The agricultural landscape of Kherson Oblast, Ukraine, is increasingly challenged by climatic variability and the imperative for resource-use optimization. To enhance the resilience and sustainability of crop production in this region, a two-year field study was conducted over the 2023–2024 growing seasons to evaluate the effects of three distinct cultivation technologies (Traditional, Biological, and Organic) and three seeding rates (2.0, 2.5, and 3.0 million seeds/ha) on the productive moisture content, nutrient dynamics, and yield of brown mustard (Brassica juncea). The results indicated a clear superiority of the biologized agrotechnological systems.
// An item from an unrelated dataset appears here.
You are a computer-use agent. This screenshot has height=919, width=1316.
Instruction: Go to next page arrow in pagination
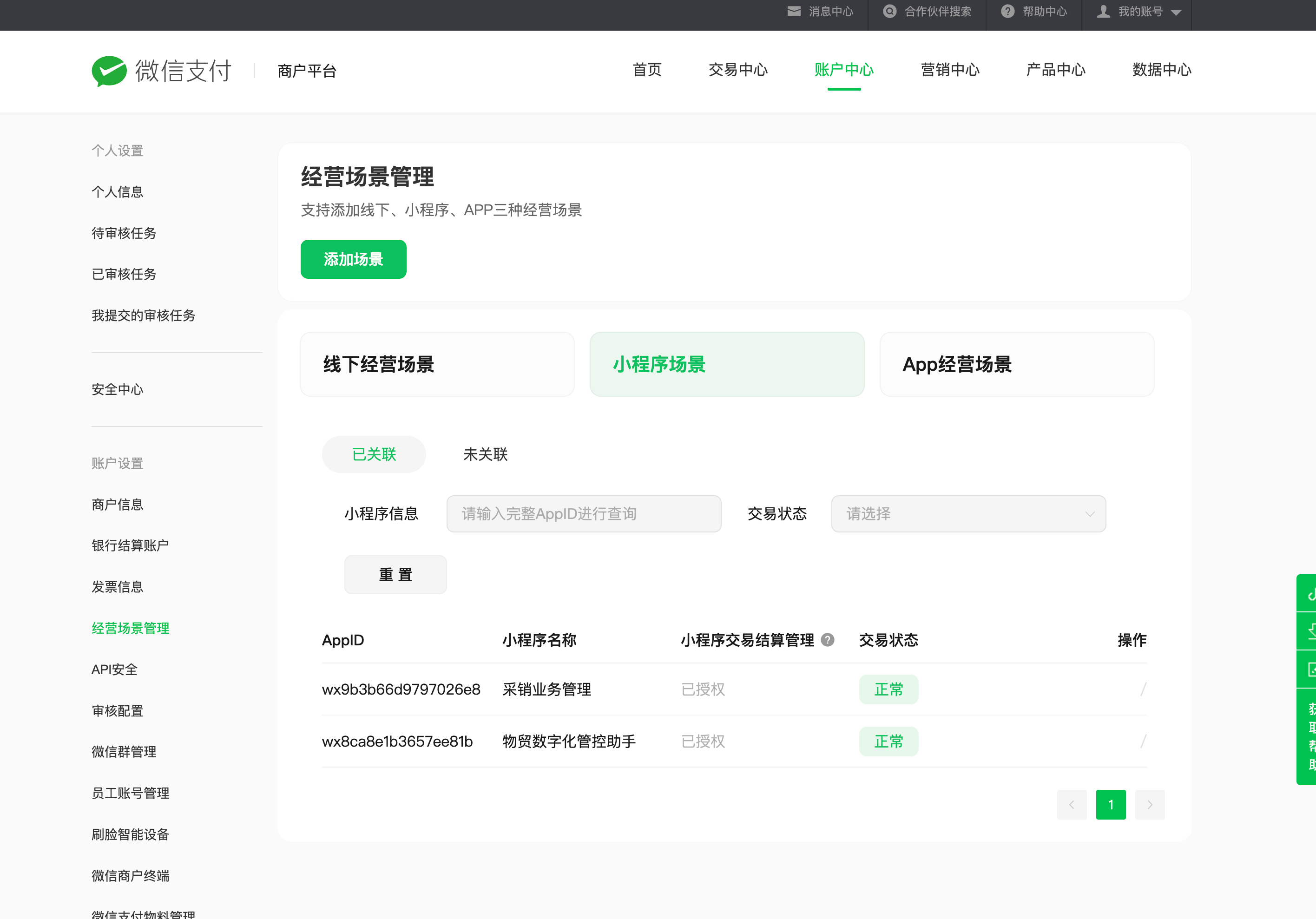(x=1149, y=804)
The biological and organic technologies consistently maintained significantly higher productive soil moisture reserves throughout the growing season and demonstrated lower average daily water consumption. This translated into superior water-use efficiency, with lower water consumption coefficients (WCC) recorded for the biologized treatments. In addition to water efficiency, these systems exhibited superior nutrient-use efficiency. Regression modeling confirmed a strong relationship between agrotechnology and nitrate uptake (R2 = 0.72), with biological (24.5 kg/t) and organic (23.6 kg/t) systems requiring significantly less nitrate per ton of yield compared to the traditional approach (29.8 kg/t). The impact on phosphorus uptake was more nuanced (R2 = 0.39), with the organic system demonstrating the highest efficiency (60.8 kg/t), highlighting the role of longterm soil health in phosphorus cycling. Furthermore, the study confirmed a quadratic relationship between seeding rate and water consumption, underscoring a critical trade-off between plant density and water use. Ultimately, the resource-efficient biological and organic systems produced significantly higher yields, with top performances reaching 1.57 t/ha of mustard seeds. These findings underscore that biologized practices are not only viable but are superior for optimizing agricultural resources and enhancing crop productivity in semi-arid environments compared to traditional ones. The adoption of biological and organic cultivation technologies presents a clear pathway for building resilient, high-yield agricultural systems capable of withstanding climatic stresses and reducing dependency on external inputs.